WHAT THE TASK ASKS: In full and without edits, write out the data that follows.

-- Opening Marker --

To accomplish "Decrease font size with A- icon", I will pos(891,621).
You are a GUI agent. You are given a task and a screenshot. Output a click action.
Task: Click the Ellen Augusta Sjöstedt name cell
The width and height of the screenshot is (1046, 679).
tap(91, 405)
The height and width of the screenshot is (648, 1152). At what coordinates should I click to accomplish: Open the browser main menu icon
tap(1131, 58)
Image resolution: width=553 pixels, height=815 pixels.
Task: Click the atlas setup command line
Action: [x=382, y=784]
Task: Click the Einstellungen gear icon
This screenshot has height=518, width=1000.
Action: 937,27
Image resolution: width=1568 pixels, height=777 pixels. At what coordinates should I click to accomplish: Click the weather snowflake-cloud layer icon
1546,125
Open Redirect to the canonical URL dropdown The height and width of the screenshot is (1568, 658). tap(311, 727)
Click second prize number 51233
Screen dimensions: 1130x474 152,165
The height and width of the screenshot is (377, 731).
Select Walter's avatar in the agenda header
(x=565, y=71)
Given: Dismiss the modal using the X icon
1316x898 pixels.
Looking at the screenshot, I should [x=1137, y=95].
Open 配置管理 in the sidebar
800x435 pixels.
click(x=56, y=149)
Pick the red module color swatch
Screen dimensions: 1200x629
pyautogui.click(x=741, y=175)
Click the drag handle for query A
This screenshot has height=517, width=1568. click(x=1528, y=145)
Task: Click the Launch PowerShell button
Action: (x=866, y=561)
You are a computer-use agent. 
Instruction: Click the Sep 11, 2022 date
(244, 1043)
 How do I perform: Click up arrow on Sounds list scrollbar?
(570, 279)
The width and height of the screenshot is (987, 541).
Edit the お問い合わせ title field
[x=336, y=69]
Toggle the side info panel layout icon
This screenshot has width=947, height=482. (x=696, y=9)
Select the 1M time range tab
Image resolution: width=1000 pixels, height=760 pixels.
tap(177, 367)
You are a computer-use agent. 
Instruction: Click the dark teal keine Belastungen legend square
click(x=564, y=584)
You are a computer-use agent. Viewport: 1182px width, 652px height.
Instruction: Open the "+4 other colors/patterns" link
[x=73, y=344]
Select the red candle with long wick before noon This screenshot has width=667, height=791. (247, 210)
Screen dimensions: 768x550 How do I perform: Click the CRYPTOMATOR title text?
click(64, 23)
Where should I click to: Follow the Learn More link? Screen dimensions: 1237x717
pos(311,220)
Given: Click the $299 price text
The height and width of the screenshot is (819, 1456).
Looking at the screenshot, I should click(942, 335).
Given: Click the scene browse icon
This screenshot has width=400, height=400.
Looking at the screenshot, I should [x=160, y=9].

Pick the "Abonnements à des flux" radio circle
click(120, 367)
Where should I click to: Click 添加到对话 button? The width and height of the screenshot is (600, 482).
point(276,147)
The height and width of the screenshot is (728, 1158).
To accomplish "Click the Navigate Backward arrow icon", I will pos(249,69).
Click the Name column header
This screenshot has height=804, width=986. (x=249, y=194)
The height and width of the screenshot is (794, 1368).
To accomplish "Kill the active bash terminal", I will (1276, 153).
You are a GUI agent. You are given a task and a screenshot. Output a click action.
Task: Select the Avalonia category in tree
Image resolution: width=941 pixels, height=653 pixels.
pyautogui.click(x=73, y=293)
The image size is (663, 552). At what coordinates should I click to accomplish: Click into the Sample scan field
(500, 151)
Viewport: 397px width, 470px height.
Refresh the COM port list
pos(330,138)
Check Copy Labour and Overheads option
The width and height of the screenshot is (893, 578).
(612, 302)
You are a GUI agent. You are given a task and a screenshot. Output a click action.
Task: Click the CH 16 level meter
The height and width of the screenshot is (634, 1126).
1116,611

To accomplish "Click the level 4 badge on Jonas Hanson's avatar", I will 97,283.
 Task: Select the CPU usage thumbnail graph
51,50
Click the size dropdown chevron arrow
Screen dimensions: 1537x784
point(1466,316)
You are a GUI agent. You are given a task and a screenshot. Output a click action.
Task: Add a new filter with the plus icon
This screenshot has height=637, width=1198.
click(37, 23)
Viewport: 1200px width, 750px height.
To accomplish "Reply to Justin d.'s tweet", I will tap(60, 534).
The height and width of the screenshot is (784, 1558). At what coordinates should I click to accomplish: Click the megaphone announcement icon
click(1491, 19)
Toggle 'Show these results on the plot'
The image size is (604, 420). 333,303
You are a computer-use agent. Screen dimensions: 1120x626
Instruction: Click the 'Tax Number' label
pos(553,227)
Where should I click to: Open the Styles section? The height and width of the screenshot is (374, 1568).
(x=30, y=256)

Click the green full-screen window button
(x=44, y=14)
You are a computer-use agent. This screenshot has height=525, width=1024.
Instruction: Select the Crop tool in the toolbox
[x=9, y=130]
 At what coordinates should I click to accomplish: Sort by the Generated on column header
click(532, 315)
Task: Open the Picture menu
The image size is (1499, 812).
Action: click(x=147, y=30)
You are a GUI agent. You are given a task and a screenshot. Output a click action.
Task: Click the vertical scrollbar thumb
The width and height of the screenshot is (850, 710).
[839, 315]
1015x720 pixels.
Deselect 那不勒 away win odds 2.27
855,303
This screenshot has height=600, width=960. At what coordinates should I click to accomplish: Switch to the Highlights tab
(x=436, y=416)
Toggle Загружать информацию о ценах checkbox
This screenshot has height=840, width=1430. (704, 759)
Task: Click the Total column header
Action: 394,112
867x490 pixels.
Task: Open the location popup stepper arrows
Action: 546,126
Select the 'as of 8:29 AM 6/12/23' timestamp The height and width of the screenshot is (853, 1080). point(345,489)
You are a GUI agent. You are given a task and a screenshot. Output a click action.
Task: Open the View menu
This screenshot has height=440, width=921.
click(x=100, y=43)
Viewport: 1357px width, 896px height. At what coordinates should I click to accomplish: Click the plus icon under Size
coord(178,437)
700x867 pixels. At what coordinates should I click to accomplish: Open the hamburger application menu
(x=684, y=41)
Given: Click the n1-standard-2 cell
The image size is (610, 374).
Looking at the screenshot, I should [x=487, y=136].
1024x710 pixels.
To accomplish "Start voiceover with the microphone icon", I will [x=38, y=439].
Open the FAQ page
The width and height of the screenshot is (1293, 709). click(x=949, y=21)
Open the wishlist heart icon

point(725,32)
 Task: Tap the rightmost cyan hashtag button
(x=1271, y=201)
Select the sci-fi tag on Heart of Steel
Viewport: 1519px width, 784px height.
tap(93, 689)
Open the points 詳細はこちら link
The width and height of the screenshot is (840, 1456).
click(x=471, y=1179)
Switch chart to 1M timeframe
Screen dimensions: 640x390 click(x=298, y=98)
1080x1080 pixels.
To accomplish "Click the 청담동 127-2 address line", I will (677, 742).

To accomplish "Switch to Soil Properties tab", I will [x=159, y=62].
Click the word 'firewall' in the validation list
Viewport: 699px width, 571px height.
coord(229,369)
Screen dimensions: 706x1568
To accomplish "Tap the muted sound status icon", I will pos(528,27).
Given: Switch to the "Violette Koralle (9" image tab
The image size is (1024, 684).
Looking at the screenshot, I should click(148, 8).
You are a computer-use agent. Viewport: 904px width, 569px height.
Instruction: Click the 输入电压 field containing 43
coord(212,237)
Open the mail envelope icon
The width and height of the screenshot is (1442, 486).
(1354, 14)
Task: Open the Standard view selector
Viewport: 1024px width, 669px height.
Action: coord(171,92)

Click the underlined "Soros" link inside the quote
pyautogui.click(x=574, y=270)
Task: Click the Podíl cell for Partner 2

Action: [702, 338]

-- Closing Marker --

WRITTEN REPLY:
To accomplish "Decrease font size with A- icon", I will pos(891,621).
You are a GUI agent. You are given a task and a screenshot. Output a click action.
Task: Click the Ellen Augusta Sjöstedt name cell
The width and height of the screenshot is (1046, 679).
tap(91, 405)
The height and width of the screenshot is (648, 1152). At what coordinates should I click to accomplish: Open the browser main menu icon
tap(1131, 58)
Image resolution: width=553 pixels, height=815 pixels.
Task: Click the atlas setup command line
Action: [x=382, y=784]
Task: Click the Einstellungen gear icon
This screenshot has height=518, width=1000.
Action: 937,27
Image resolution: width=1568 pixels, height=777 pixels. At what coordinates should I click to accomplish: Click the weather snowflake-cloud layer icon
1546,125
Open Redirect to the canonical URL dropdown The height and width of the screenshot is (1568, 658). tap(311, 727)
Click second prize number 51233
Screen dimensions: 1130x474 152,165
The height and width of the screenshot is (377, 731).
Select Walter's avatar in the agenda header
(x=565, y=71)
Given: Dismiss the modal using the X icon
1316x898 pixels.
Looking at the screenshot, I should [x=1137, y=95].
Open 配置管理 in the sidebar
800x435 pixels.
click(x=56, y=149)
Pick the red module color swatch
Screen dimensions: 1200x629
pyautogui.click(x=741, y=175)
Click the drag handle for query A
This screenshot has height=517, width=1568. click(x=1528, y=145)
Task: Click the Launch PowerShell button
Action: (x=866, y=561)
You are a computer-use agent. 
Instruction: Click the Sep 11, 2022 date
(244, 1043)
 How do I perform: Click up arrow on Sounds list scrollbar?
(570, 279)
The width and height of the screenshot is (987, 541).
Edit the お問い合わせ title field
[x=336, y=69]
Toggle the side info panel layout icon
This screenshot has width=947, height=482. (x=696, y=9)
Select the 1M time range tab
Image resolution: width=1000 pixels, height=760 pixels.
tap(177, 367)
You are a computer-use agent. 
Instruction: Click the dark teal keine Belastungen legend square
click(x=564, y=584)
You are a computer-use agent. Viewport: 1182px width, 652px height.
Instruction: Open the "+4 other colors/patterns" link
[x=73, y=344]
Select the red candle with long wick before noon This screenshot has width=667, height=791. (247, 210)
Screen dimensions: 768x550 How do I perform: Click the CRYPTOMATOR title text?
click(64, 23)
Where should I click to: Follow the Learn More link? Screen dimensions: 1237x717
pos(311,220)
Given: Click the $299 price text
The height and width of the screenshot is (819, 1456).
Looking at the screenshot, I should click(942, 335).
Given: Click the scene browse icon
This screenshot has width=400, height=400.
Looking at the screenshot, I should [x=160, y=9].

Pick the "Abonnements à des flux" radio circle
click(120, 367)
Where should I click to: Click 添加到对话 button? The width and height of the screenshot is (600, 482).
point(276,147)
The height and width of the screenshot is (728, 1158).
To accomplish "Click the Navigate Backward arrow icon", I will pos(249,69).
Click the Name column header
This screenshot has height=804, width=986. (x=249, y=194)
The height and width of the screenshot is (794, 1368).
To accomplish "Kill the active bash terminal", I will (1276, 153).
You are a GUI agent. You are given a task and a screenshot. Output a click action.
Task: Select the Avalonia category in tree
Image resolution: width=941 pixels, height=653 pixels.
pyautogui.click(x=73, y=293)
The image size is (663, 552). At what coordinates should I click to accomplish: Click into the Sample scan field
(500, 151)
Viewport: 397px width, 470px height.
Refresh the COM port list
pos(330,138)
Check Copy Labour and Overheads option
The width and height of the screenshot is (893, 578).
(612, 302)
You are a GUI agent. You are given a task and a screenshot. Output a click action.
Task: Click the CH 16 level meter
The height and width of the screenshot is (634, 1126).
1116,611

To accomplish "Click the level 4 badge on Jonas Hanson's avatar", I will 97,283.
 Task: Select the CPU usage thumbnail graph
51,50
Click the size dropdown chevron arrow
Screen dimensions: 1537x784
point(1466,316)
You are a GUI agent. You are given a task and a screenshot. Output a click action.
Task: Add a new filter with the plus icon
This screenshot has height=637, width=1198.
click(37, 23)
Viewport: 1200px width, 750px height.
To accomplish "Reply to Justin d.'s tweet", I will tap(60, 534).
The height and width of the screenshot is (784, 1558). At what coordinates should I click to accomplish: Click the megaphone announcement icon
click(1491, 19)
Toggle 'Show these results on the plot'
The image size is (604, 420). 333,303
You are a computer-use agent. Screen dimensions: 1120x626
Instruction: Click the 'Tax Number' label
pos(553,227)
Where should I click to: Open the Styles section? The height and width of the screenshot is (374, 1568).
(x=30, y=256)

Click the green full-screen window button
(x=44, y=14)
You are a computer-use agent. This screenshot has height=525, width=1024.
Instruction: Select the Crop tool in the toolbox
[x=9, y=130]
 At what coordinates should I click to accomplish: Sort by the Generated on column header
click(532, 315)
Task: Open the Picture menu
The image size is (1499, 812).
Action: click(x=147, y=30)
You are a GUI agent. You are given a task and a screenshot. Output a click action.
Task: Click the vertical scrollbar thumb
The width and height of the screenshot is (850, 710).
[839, 315]
1015x720 pixels.
Deselect 那不勒 away win odds 2.27
855,303
This screenshot has height=600, width=960. At what coordinates should I click to accomplish: Switch to the Highlights tab
(x=436, y=416)
Toggle Загружать информацию о ценах checkbox
This screenshot has height=840, width=1430. (704, 759)
Task: Click the Total column header
Action: 394,112
867x490 pixels.
Task: Open the location popup stepper arrows
Action: 546,126
Select the 'as of 8:29 AM 6/12/23' timestamp The height and width of the screenshot is (853, 1080). point(345,489)
You are a GUI agent. You are given a task and a screenshot. Output a click action.
Task: Open the View menu
This screenshot has height=440, width=921.
click(x=100, y=43)
Viewport: 1357px width, 896px height. At what coordinates should I click to accomplish: Click the plus icon under Size
coord(178,437)
700x867 pixels. At what coordinates should I click to accomplish: Open the hamburger application menu
(x=684, y=41)
Given: Click the n1-standard-2 cell
The image size is (610, 374).
Looking at the screenshot, I should [x=487, y=136].
1024x710 pixels.
To accomplish "Start voiceover with the microphone icon", I will [x=38, y=439].
Open the FAQ page
The width and height of the screenshot is (1293, 709). click(x=949, y=21)
Open the wishlist heart icon

point(725,32)
 Task: Tap the rightmost cyan hashtag button
(x=1271, y=201)
Select the sci-fi tag on Heart of Steel
Viewport: 1519px width, 784px height.
tap(93, 689)
Open the points 詳細はこちら link
The width and height of the screenshot is (840, 1456).
click(x=471, y=1179)
Switch chart to 1M timeframe
Screen dimensions: 640x390 click(x=298, y=98)
1080x1080 pixels.
To accomplish "Click the 청담동 127-2 address line", I will (677, 742).

To accomplish "Switch to Soil Properties tab", I will [x=159, y=62].
Click the word 'firewall' in the validation list
Viewport: 699px width, 571px height.
coord(229,369)
Screen dimensions: 706x1568
To accomplish "Tap the muted sound status icon", I will pos(528,27).
Given: Switch to the "Violette Koralle (9" image tab
The image size is (1024, 684).
Looking at the screenshot, I should click(148, 8).
You are a computer-use agent. Viewport: 904px width, 569px height.
Instruction: Click the 输入电压 field containing 43
coord(212,237)
Open the mail envelope icon
The width and height of the screenshot is (1442, 486).
(1354, 14)
Task: Open the Standard view selector
Viewport: 1024px width, 669px height.
Action: coord(171,92)

Click the underlined "Soros" link inside the quote
pyautogui.click(x=574, y=270)
Task: Click the Podíl cell for Partner 2

Action: [702, 338]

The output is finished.